Vickery’s glowing account of the political activism of elite women in Poland is seductive, but lopsided. She passes over in silence the fact that Polish women’s access to education was extremely limited. Polish universities first admitted women only in 1898 – Maria Sklodowska, the future Marie Curie, had to seek higher education elsewhere. When education was available to Polish women in the 18th century and during much of the 19th, it had very little to do with intellectual development and everything to do with moral upbringing, including the inculcation of ‘proper’ gender roles.

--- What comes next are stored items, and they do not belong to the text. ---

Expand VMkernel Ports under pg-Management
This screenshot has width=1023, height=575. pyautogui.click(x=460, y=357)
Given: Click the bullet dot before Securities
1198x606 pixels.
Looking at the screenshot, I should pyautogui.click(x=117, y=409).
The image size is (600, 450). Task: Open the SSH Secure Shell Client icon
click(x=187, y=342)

University of Wisconsin-Madison
Vol. 33 No. 23 · 1 December 2011
Amanda Vickery is badly, albeit fashionably, misinformed as to the role and rights of married women in the past (LRB, 8 September). Quoting the position of wives at common law is not helpful, as the rules of canon law and equity prevailed, so much so that a common law marriage became a synonym for mere cohabitation, where the rights of the spouse were not affected by the union.

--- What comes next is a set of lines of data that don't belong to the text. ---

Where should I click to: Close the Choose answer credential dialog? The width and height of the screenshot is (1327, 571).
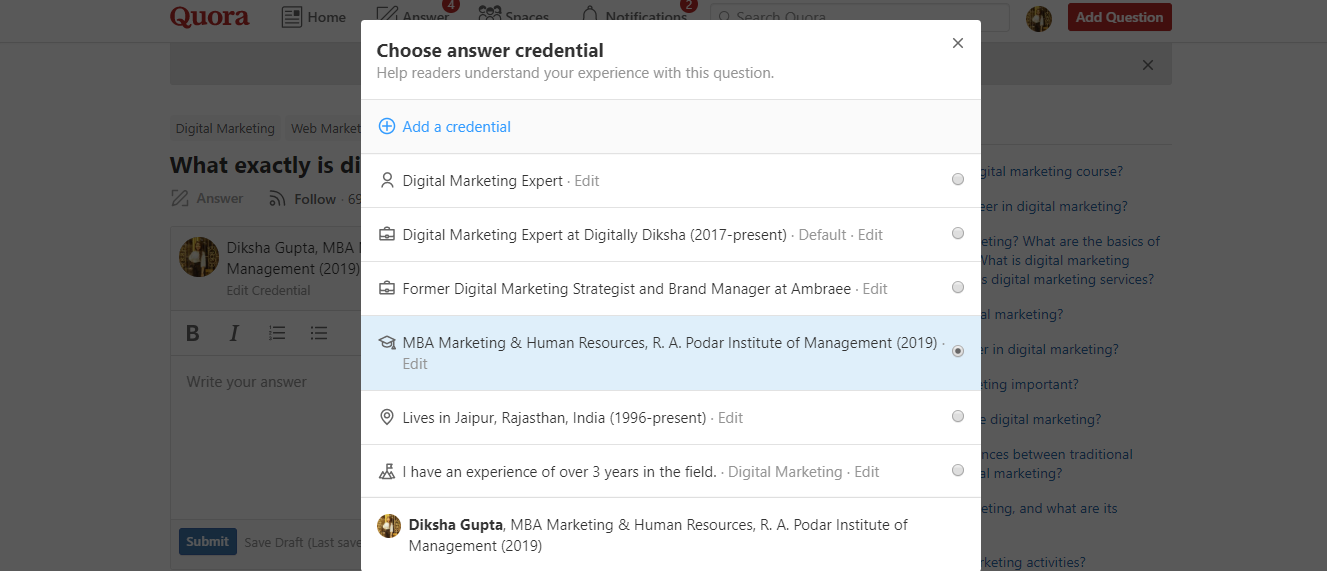[958, 43]
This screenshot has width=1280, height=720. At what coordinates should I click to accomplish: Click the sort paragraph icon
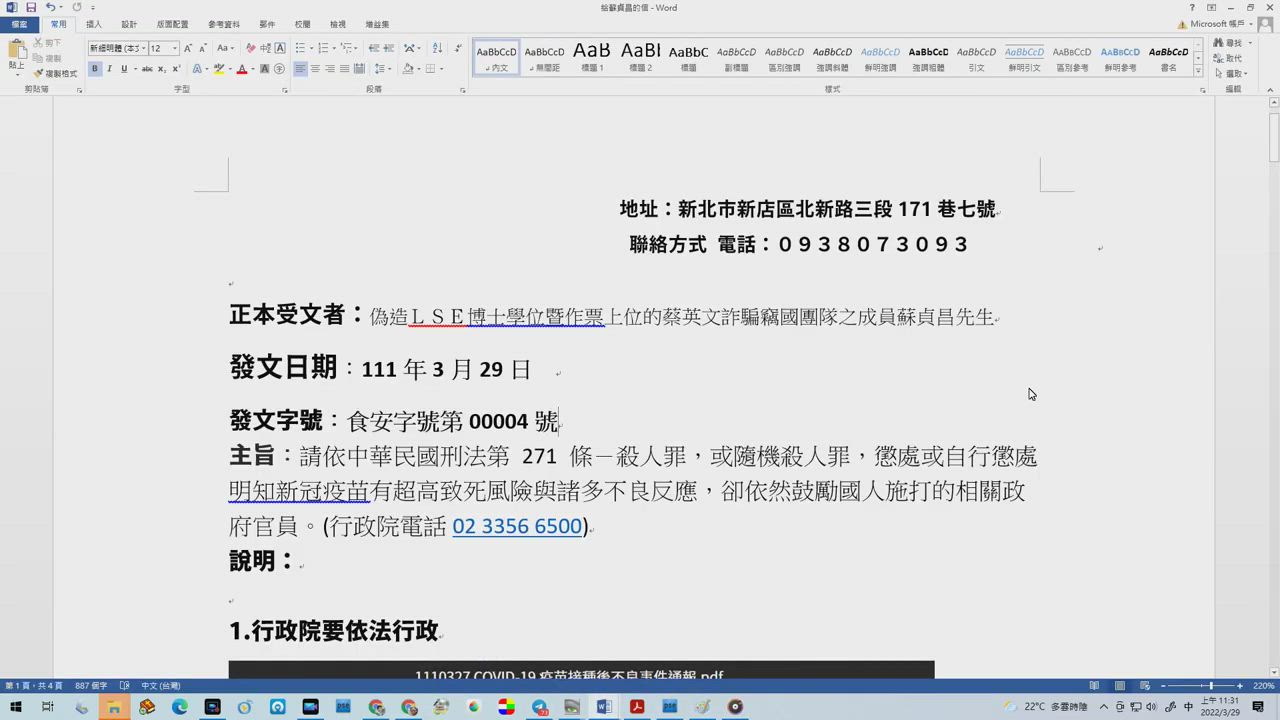pyautogui.click(x=437, y=48)
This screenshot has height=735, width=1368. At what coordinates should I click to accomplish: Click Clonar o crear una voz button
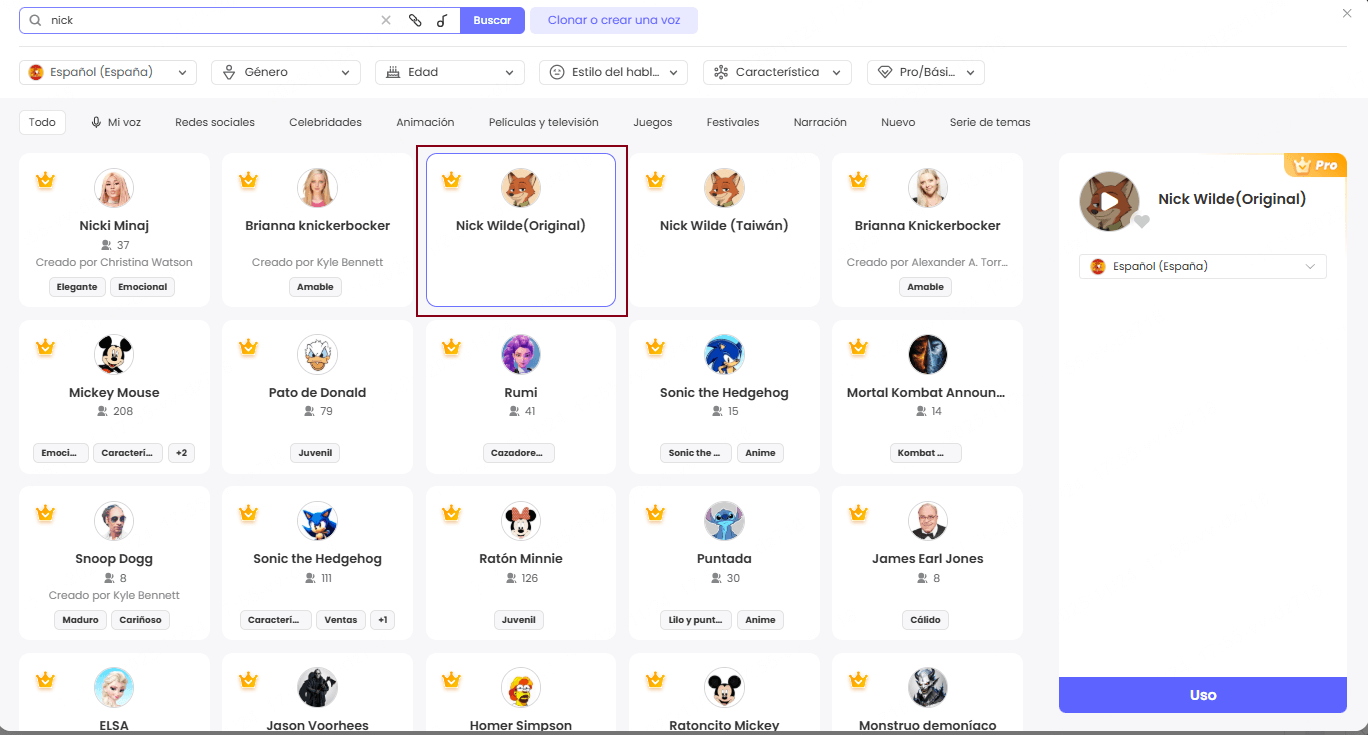(613, 20)
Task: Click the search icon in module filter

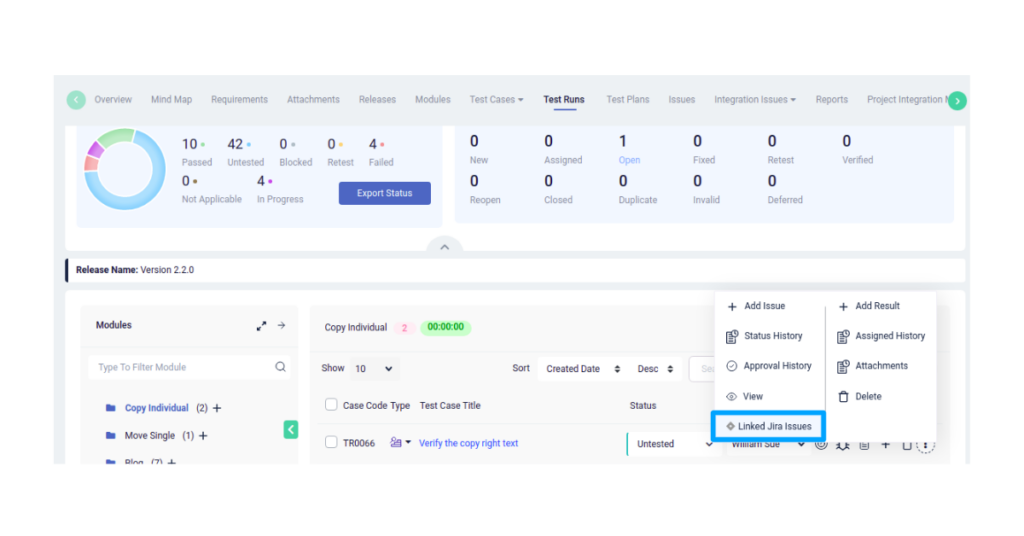Action: coord(280,367)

Canon law and equity, on the other hand, rigorously enforced the principle that a married couple was one person – a position to the advantage of women even today – and also the promise by the husband to endow the wife with all his worldly goods. Statute enlarged this into a duty to support, so that the practice arose that the husband also became liable for his wife’s breaches of contract, torts and tax, the first until the mid-20th century and the last until the 1990s. It did not follow that because a man was responsible for his wife’s affairs she was not responsible too, or could not sue or be sued.
In marriage, as in life generally, the law and custom ensured that men bore an unequal, heavier burden.
Vol. 33 No. 24 · 15 December 2011
Where to start with C. Coghlan’s feminist-baiting misrepresentation of 18th-century social history (Letters, 1 December)? Perhaps by referring him (presumably Coghlan is a man) to Mary Wollstonecraft, who spelled out what legal disabilities meant in practice and refuted the idea that an absence of responsibility was a desirable condition for an adult human being: ‘Struggle with any obstacles rather than go into a state of dependence!’ It is patently misleading to assert that a married couple were deemed to be one person: what happened was that the wife’s identity was subsumed in that of the husband. As Blackstone put it, woman’s ‘civil death’ on marriage was written into the law of the land. For 18th-century women, the marriage contract was ‘an agreement to cease to be’, and the institution a negation of freedom.